Kantha is a village in Asoha block of Unnao district, Uttar Pradesh, India. It hosts two small melas, one of which is the Mahabirji-ka-Mela, held every Tuesday during the month of Jyaistha. People bring sweets, toys, and other items to sell at the fair. Kantha also hosts a market twice per week, on Mondays and Fridays, with vegetables being the main item of trade. As of 2011, the population of Kantha is 9,973, in 2,079 households.

History 
Kantha was historically the largest village in Asoha pargana. It formed a taluqa established c. 1527 and held by a family of Sengar Chhatris, who were the most important dynasty in the pargana. They traced their descent from two brothers, Jagat Sah and Gopal Singh, who originally came from Jagmohanpur across the Yamuna. These two brothers had been in the service of Sheikh Bayazid, a powerful jagirdar in the area who led a long but ultimately unsuccessful rebellion against Babur, the first Mughal emperor. Jagat and Gopal had raised and commanded a cavalry force which was posted at the village Simri, and after Sheikh Bayazid's defeat they took up residence in Kantha, displacing the Lodhs as the local zamindars. The descendants of the two brothers remained joint zamindars of Kantha until the Indian Rebellion of 1857, when the British confiscated the landed properties of Umrao Singh, the descendant of Jagat Sah, for having supported the rebellion. They then granted those estates to Ranjit Singh, the descendant of Gopal Singh, for having supported the British during the rebellion.

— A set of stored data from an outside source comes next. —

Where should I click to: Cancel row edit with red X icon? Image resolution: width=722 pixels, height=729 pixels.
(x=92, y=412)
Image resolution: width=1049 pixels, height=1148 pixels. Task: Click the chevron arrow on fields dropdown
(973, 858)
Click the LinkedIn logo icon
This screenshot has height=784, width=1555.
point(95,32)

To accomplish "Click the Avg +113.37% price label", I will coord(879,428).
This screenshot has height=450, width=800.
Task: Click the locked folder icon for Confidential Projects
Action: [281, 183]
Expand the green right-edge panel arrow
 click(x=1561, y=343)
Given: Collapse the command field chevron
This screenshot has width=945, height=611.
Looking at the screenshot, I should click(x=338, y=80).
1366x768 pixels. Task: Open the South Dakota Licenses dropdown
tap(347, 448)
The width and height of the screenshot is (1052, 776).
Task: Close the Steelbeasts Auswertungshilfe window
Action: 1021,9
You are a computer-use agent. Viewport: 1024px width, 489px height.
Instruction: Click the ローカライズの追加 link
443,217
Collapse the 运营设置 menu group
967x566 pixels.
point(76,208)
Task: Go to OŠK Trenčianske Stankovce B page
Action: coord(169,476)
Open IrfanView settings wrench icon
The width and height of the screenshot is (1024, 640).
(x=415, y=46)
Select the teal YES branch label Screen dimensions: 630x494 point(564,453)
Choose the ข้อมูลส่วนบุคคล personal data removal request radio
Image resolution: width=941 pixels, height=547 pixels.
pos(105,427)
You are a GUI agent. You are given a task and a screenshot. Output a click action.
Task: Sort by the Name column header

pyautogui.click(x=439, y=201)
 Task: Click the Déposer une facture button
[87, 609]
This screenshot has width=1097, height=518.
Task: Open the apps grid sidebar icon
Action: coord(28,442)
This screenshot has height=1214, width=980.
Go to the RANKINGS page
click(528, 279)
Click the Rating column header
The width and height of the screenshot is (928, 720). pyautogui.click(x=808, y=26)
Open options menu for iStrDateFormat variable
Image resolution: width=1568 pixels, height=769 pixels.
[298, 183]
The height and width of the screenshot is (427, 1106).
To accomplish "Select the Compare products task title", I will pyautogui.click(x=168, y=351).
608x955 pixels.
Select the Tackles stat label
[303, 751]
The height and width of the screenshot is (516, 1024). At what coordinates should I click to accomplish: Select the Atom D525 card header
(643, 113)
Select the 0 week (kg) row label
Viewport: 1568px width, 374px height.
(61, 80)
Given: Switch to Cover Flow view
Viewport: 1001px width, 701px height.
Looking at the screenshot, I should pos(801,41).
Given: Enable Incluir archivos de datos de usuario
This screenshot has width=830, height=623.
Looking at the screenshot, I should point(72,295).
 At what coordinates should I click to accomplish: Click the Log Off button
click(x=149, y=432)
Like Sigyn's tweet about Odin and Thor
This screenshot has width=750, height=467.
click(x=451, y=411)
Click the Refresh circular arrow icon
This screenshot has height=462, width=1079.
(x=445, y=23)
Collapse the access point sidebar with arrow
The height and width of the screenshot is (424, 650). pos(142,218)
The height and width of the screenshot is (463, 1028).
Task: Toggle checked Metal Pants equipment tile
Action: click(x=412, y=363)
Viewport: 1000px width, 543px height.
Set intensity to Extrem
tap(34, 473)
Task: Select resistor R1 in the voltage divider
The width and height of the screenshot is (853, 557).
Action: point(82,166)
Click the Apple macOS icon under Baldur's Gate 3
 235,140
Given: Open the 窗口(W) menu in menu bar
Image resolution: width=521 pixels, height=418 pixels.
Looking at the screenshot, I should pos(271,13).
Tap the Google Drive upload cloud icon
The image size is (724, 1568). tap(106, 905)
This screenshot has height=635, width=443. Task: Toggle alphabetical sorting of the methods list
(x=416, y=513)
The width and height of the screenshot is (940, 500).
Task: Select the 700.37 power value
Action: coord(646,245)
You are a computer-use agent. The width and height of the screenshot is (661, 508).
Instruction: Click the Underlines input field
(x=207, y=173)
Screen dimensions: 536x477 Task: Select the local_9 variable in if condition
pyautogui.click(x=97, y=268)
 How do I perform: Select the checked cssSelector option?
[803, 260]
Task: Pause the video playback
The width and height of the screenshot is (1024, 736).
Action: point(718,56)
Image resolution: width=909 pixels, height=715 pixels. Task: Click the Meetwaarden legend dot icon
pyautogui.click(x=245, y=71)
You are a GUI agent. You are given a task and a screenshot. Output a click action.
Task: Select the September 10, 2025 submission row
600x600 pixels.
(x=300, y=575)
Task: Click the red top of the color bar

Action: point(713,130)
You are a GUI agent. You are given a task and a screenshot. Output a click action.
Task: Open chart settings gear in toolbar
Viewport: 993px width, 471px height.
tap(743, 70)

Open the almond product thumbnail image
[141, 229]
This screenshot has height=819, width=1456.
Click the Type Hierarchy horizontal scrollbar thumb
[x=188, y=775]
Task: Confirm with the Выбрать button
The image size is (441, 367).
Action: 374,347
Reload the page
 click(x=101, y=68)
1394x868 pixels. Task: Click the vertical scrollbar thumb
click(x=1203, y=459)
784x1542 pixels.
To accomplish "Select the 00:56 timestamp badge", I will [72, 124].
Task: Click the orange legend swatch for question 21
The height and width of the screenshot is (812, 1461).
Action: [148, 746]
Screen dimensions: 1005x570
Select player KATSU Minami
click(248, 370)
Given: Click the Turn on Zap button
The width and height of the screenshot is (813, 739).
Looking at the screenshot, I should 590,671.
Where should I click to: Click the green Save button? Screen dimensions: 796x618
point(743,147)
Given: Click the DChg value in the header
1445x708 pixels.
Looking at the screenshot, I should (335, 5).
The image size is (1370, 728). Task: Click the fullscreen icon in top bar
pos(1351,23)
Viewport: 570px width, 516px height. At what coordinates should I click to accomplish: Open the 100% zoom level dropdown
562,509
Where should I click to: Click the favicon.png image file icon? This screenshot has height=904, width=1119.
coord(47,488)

The 1961 census recorded Kantha as comprising 20 hamlets, with a total population of 4,473 (2,165 male and 2,308 female), in 675 households and 616 physical houses. The area of the village was given as 5,559 acres. Average attendance of the Mahabirji-ka-Mela was about 3,000 people, and average attendance for the biweekly market was about 300. The village had one grain mill at the time.